**WHAT YOU HAVE TO DO:**
Retype all of the listing exactly, passing over any picture you find.
* * * * *
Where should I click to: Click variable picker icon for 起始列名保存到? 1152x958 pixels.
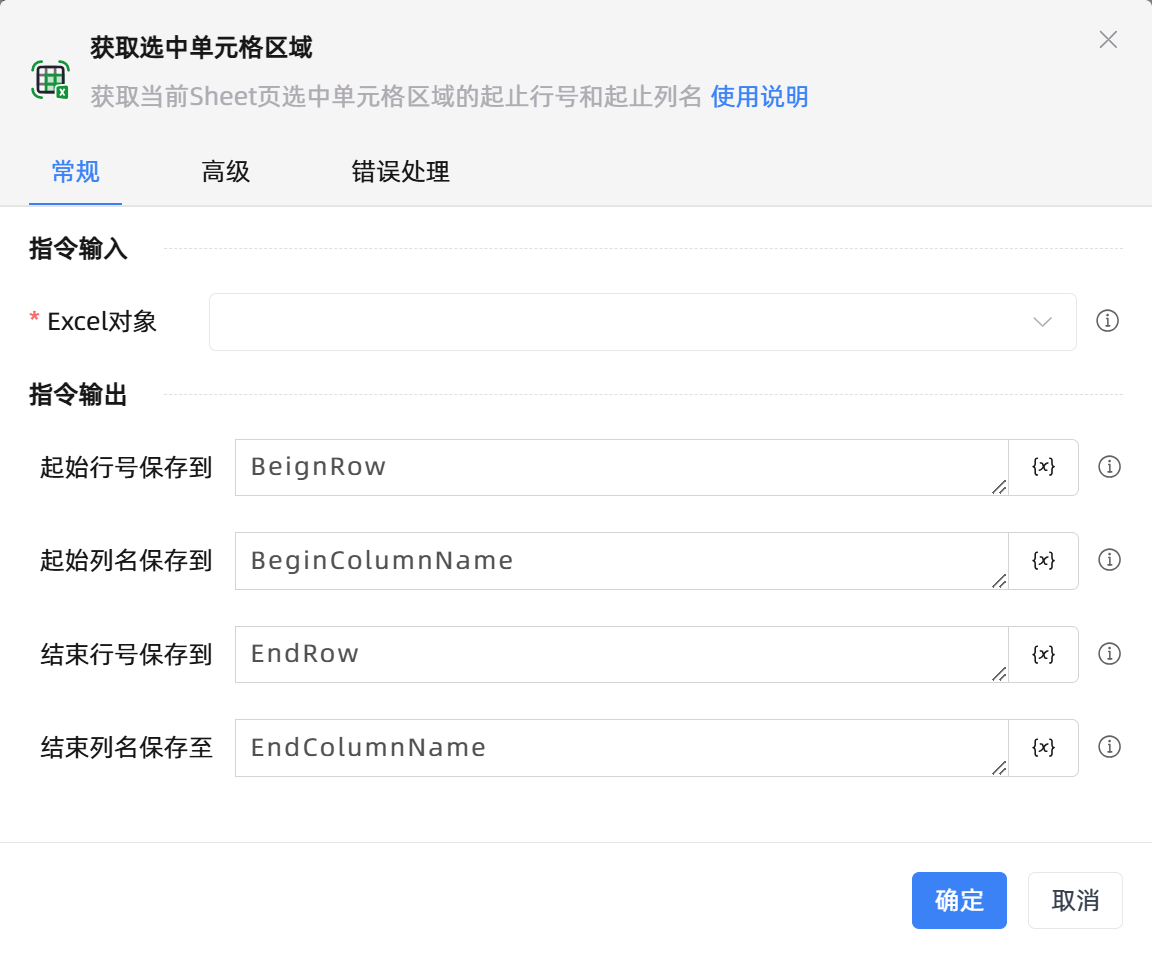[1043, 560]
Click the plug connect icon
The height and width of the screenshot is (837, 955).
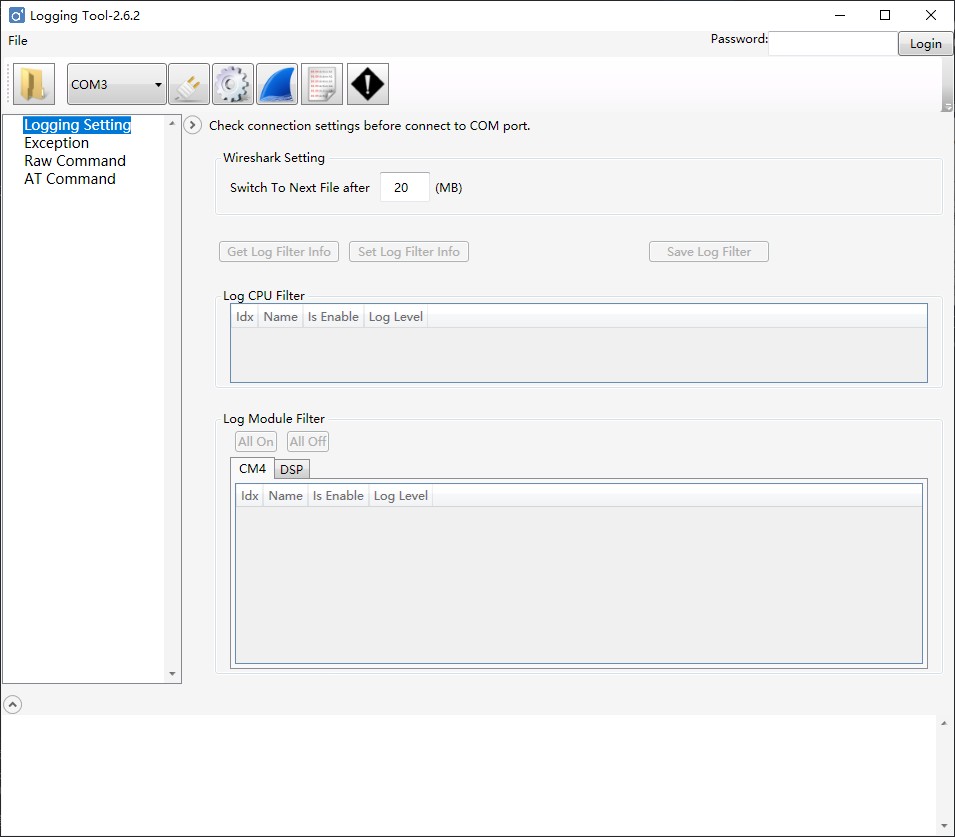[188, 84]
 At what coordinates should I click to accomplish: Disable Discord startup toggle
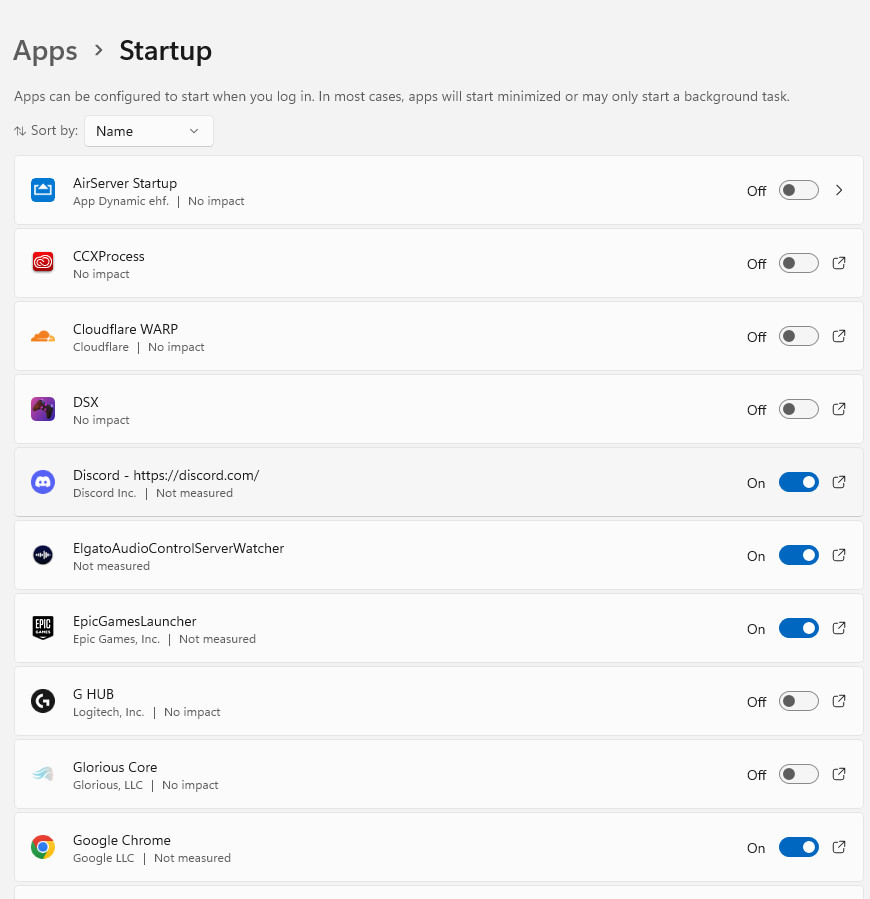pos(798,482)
* * * * *
**EXERCISE SOLUTION:**
Where should I click to: Click variable picker icon for 起始列名保存到? 1152x958 pixels.
[1043, 560]
Click the plug connect icon
The height and width of the screenshot is (837, 955).
[188, 84]
 At what coordinates should I click to accomplish: Disable Discord startup toggle
pos(798,482)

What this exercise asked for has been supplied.